ETH microrobot
ETH microrobot. Photo credit: Luca Donati/ETH Zurich

Swiss researchers have built microscopic robots capable of swimming against the full force of arterial blood flow to deliver drugs directly to brain clots, effectively turning the human circulatory system into a navigable highway for precision medicine.

The breakthrough from ETH Zurich addresses the “blunt instrument” problem of current stroke therapy, where powerful dissolving agents must be pumped through the entire body to ensure just a fraction reaches the blockage. The new system uses a soluble gel shell that encapsulates the medication, protecting the body from side effects until the robot reaches its target, whether a thrombus, tumour or localised infection.

“Combining magnetic functionality, imaging visibility and precise control in a single microrobot required perfect synergy between materials science and robotics engineering, which has taken us many years to successfully achieve,” says ETH Professor Bradley Nelson, who has researched microrobots for decades.

Fighting the current

The robot utilises iron oxide nanoparticles for magnetic control and tantalum nanoparticles to ensure visibility under X-ray. To handle the complex fluid dynamics of the human brain, the team developed a modular electromagnetic navigation system that employs three distinct steering strategies.

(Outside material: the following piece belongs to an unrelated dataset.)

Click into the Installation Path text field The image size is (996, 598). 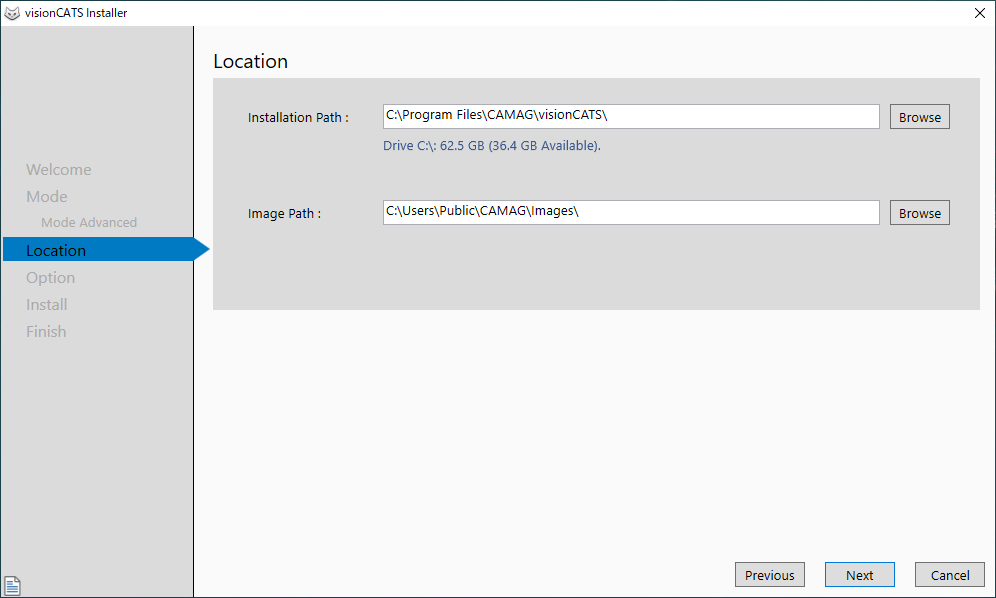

The device can roll along vessel walls at 4 millimetres per second using a rotating magnetic field. In areas with stronger currents, a magnetic field gradient pulls the robot forward, allowing it to move against blood flow at speeds exceeding 20 centimetres per second.

“It’s remarkable how much blood flows through our vessels and at such high speed. Our navigation system must be able to withstand all of that,” says Fabian Landers, lead author of the paper and a postdoctoral researcher at the Multi-Scale Robotics Lab at ETH Zurich.

Once the robot reaches its destination, a high-frequency magnetic field heats the nanoparticles, dissolving the gel shell to release the specific payload. In more than 95 per cent of tested cases, the capsule successfully delivered the drug to the correct location.

The team validated the system using realistic silicone models now marketed by ETH spin-off Swiss Vascular, followed by successful trials in pigs and sheep. The researchers are now working to move the technology into human clinical trials.